Military update Tricare to see 25 percent drop in retail drug costs

By Tom Philpott,
Special to Stars and Stripes
Pacific edition,
Saturday, August 30, 2008



The government’s cost of providing brand-name drugs to military beneficiaries through TRICARE’s vast retail pharmacy network is falling by 25 percent as new law forces drug manufacturers to expand price discounts.The change won’t affect co-payments charged military family members and retirees who have 60 million prescriptions a year filled in retail drug outlets. 

But Department of Defense pharmacy costs will be cut by more than $700 million next year and by higher amounts in following years.The cost savings flow from a provision in the fiscal 2008 defense authorization act that requires drug makers to extend federal pricing discounts to brand-name medicines dispensed to military beneficiaries through drug stores, supermarkets and other commercial outlets.

For years, pharmaceutical companies have been required to grant federal discounts only for drugs dispensed on base, or through TRICARE’s mail order option or through Department of Veterans Affairs’ pharmacies.Defense officials tried administratively to get the same discounts for the retail pharmacy network but that effort was blocked in 2006 through a successful industry lawsuit. 

A short time later, when TRICARE officials sought a legislation solution, White House politicos quietly sided with the Pharmaceutical Research and Manufacturers Association in opposing imposition of discounts on prescriptions through retail outlets.Meanwhile, the administration has pressed Congress over the last three years to raise beneficiary co-payments at retail pharmacies to entice greater use of mail order and base pharmacies where federal prices do apply.

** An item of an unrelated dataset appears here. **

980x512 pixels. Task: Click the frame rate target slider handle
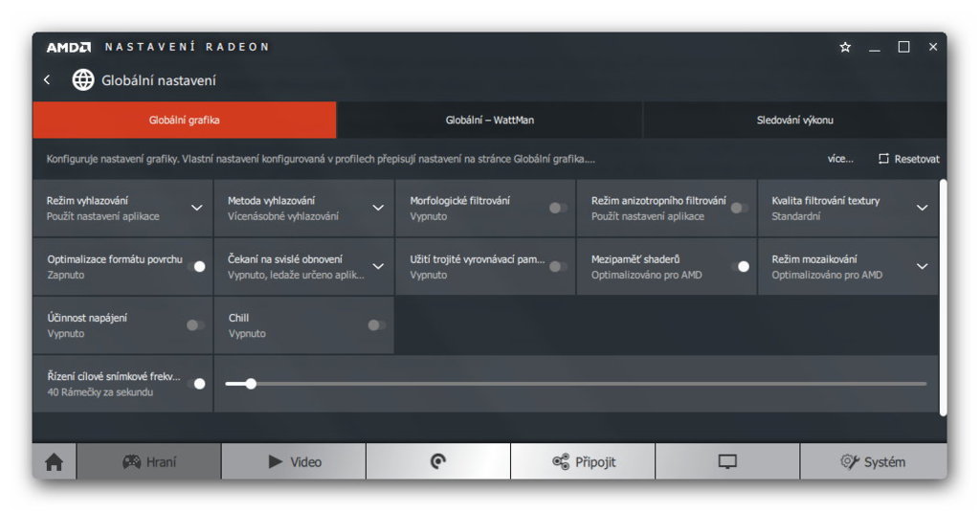[251, 384]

In passing the 2008 defense bill, the Democratically-led Congress left beneficiary co-payments unchanged, and directed that federal price discounts be expanded to brand name drugs filled in the TRICARE retail network. The projected pharmacy savings for fiscal 2009, which total $719 million, exceeds the savings estimate used by Bush administration to argue for higher drug co-payments in the retail network.